## Исходный текст

Особенно несчастлив был Лепарский в выборе своих помощников. Один из его родных племянников, той же что и он фамилии, бывший у него плац-майором, был человек ограниченный и почти всегда болен дурною болезнею, что доводило его из опасения последствий ее даже до намерения застрелиться. Другой племянник, Куломзин, сын сестры его, бывший плац-адъютантом, был невообразимо глуп и, не ограничиваясь пьянством и буйством, дошел до того, что стал делать доносы на своего дядю, вследствие чего и был удален им. Второй плац-адъютант, немец Розенберг, худо говоривший по-русски, был отъявленный негодяй. Все это пользовалось всякими предлогами, чтобы обкрадывать и казну, и нас.

## Выдержка из данных
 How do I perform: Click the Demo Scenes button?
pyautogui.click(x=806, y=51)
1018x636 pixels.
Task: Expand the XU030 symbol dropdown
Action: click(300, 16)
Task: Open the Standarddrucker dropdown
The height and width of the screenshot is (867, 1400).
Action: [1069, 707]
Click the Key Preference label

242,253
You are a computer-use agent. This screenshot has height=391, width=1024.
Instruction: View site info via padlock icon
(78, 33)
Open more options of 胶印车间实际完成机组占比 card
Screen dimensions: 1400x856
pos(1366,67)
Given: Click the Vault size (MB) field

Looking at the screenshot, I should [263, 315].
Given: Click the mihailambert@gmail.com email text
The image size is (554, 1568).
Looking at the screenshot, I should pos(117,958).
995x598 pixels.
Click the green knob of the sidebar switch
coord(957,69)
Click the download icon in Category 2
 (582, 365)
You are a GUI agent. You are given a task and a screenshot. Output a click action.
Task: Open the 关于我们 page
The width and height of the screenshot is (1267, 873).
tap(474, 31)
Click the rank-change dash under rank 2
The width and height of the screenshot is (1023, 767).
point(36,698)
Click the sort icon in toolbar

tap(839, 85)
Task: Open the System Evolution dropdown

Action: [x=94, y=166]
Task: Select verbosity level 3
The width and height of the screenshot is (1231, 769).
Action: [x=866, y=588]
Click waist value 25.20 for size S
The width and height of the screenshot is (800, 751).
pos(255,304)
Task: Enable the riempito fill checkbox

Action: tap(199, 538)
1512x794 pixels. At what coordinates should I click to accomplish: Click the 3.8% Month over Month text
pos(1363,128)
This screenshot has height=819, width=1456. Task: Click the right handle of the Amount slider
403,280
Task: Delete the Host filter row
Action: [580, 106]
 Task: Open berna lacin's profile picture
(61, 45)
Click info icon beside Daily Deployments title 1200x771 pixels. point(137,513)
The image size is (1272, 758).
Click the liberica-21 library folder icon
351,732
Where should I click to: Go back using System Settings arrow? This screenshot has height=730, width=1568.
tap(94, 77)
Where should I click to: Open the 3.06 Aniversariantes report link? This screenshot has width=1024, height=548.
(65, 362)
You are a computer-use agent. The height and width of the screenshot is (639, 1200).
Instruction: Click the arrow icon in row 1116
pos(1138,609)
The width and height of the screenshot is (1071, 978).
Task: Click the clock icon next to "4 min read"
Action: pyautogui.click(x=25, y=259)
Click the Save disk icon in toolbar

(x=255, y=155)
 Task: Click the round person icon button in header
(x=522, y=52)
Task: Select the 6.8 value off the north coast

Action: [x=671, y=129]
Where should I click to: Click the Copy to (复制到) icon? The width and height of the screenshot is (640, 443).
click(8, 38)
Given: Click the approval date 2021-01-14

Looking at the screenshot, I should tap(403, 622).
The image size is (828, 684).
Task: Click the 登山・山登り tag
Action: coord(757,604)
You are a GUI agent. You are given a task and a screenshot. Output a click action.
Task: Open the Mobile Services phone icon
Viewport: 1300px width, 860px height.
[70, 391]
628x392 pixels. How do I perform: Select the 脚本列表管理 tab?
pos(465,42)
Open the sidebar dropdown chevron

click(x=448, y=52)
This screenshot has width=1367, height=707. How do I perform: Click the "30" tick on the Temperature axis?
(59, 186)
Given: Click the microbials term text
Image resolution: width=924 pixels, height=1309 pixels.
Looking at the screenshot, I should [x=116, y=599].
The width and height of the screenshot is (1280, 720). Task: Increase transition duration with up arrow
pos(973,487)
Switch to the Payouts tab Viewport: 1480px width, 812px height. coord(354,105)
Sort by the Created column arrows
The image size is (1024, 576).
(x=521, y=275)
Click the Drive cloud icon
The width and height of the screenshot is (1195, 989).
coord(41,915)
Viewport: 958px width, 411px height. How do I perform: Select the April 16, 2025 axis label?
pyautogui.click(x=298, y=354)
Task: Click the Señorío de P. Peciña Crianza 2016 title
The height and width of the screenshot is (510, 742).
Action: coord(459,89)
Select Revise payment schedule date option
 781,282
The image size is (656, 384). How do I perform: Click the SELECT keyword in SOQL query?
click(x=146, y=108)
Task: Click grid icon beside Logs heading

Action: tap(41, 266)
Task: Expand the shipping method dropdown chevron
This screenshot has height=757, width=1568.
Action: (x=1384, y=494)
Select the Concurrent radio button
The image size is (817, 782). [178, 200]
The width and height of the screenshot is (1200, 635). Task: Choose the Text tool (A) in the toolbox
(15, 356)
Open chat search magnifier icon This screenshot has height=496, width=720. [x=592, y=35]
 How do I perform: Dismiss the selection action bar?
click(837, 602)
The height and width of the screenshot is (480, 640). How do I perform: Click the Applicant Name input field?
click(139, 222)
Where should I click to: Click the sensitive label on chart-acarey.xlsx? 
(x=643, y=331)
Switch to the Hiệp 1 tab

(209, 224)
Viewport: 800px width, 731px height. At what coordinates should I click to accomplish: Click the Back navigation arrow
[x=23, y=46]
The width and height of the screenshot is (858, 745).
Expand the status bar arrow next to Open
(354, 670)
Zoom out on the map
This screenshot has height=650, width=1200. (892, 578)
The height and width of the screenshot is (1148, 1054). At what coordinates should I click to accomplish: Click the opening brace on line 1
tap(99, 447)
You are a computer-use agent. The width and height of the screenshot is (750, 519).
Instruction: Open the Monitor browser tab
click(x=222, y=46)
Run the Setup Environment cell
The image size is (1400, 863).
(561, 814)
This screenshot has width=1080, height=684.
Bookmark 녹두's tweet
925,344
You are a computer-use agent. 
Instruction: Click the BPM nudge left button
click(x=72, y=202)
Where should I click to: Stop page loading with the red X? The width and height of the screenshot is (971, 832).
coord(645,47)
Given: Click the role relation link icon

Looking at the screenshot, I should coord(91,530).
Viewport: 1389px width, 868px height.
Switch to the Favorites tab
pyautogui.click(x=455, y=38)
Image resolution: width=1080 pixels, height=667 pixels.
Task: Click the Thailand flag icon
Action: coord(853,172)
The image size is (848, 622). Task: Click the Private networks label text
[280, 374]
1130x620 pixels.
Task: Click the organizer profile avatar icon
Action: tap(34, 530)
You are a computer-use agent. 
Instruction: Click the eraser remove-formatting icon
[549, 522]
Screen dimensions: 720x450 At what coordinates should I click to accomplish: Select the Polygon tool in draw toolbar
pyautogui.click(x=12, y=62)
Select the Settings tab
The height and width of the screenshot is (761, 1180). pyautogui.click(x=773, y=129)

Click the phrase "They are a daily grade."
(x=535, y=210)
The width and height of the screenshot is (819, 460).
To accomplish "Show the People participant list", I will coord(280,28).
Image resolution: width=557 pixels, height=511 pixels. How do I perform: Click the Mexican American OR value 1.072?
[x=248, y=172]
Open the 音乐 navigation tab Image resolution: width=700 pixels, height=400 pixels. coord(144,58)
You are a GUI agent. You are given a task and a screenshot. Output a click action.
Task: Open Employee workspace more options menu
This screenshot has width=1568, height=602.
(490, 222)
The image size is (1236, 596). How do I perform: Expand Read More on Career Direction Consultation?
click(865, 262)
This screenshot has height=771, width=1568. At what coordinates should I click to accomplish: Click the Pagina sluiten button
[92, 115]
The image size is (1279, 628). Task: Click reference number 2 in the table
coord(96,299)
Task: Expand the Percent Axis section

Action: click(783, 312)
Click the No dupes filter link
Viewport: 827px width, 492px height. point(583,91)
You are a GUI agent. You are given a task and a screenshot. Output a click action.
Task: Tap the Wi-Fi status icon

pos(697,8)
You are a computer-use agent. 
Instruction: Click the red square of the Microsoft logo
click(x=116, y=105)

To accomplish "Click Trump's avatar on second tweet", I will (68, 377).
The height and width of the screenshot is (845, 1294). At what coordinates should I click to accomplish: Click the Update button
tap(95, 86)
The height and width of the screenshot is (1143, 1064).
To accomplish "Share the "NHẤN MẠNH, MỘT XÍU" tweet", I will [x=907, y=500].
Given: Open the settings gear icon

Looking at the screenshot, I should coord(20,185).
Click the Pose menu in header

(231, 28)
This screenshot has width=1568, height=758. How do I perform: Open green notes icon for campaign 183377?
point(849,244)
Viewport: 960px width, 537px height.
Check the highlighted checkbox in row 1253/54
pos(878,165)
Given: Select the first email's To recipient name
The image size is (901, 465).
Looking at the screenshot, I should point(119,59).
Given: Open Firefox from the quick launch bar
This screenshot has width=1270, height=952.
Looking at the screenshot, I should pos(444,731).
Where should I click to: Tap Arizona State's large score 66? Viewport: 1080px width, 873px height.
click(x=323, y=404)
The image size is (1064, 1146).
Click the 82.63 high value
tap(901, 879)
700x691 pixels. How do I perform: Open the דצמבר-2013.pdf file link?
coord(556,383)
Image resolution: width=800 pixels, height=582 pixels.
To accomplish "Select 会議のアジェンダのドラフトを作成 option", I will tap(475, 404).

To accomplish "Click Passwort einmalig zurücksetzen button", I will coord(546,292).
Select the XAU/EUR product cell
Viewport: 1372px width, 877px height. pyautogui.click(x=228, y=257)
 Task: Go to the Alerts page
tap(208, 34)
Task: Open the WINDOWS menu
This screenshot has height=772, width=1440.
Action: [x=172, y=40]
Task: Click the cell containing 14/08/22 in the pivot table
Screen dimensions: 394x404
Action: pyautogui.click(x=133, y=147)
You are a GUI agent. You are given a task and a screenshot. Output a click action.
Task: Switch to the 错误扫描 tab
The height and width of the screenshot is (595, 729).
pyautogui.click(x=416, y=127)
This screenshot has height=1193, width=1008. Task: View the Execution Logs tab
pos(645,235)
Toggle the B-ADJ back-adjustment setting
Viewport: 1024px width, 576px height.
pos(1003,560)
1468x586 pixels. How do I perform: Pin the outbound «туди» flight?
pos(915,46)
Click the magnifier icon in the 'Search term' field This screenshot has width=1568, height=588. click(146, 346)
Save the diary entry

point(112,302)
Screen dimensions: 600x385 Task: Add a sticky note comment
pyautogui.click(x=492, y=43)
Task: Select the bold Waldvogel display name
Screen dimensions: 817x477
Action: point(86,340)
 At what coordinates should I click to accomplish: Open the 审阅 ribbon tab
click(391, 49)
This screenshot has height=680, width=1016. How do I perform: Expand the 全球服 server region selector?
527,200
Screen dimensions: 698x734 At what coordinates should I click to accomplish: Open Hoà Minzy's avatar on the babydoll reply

## Что сделать
A. Переведите на английский язык следующее предложение из текста о помощниках Лепарского: «Второй плац-адъютант, немец Розенберг, худо говоривший по-русски, был отъявленный негодяй».
B. Кем Куломзин приходился Лепарскому согласно тексту о помощниках Лепарского?
C. Допишите следующую часть текста о помощниках Лепарского, начав сразу после его последнего предложения.

## Ответы к заданиям
A. The second town adjutant, Rosenberg, a German who spoke poor Russian, was an out-and-out scoundrel.

B. Куломзин был племянником Лепарского, сыном его сестры.

C.
Лепарский ужасно боялся доносов и даже платил некоторым известным кляузникам в заводе определенные суммы, чтобы только те не покушались доносить. Нельзя не заметить при этом, что большая часть доносов отличалась невероятною нелепостью, чем и ослаблялось их действие, вследствие чего не придавали большого значения в Петербурге и тому, что было в доносах действительно справедливого. Так, например, доносили, что мы хотели учредить «Забайкальскую республику» и т.п. Обыкновенно доносы отсылались из Петербурга к самому коменданту с общим вопросом, что могло подать повод к ним? Сочинение ответов и похвальба ими потом перед нами составляли всегда и главную заботу, и гордость Лепарского. Впрочем, оснований для доносов было немало, потому вообще надо сказать, что как Лепарский, так и все подчиненные его, очень неподатливые, когда надобно было удовлетворить самому справедливому требованию, или там, где можно было бы охотно принять на себя ответственность по побуждению человеческого чувства, были очень смелы в нарушении тех порядков, которыми они прикрывались, когда дело шло об их собственном интересе.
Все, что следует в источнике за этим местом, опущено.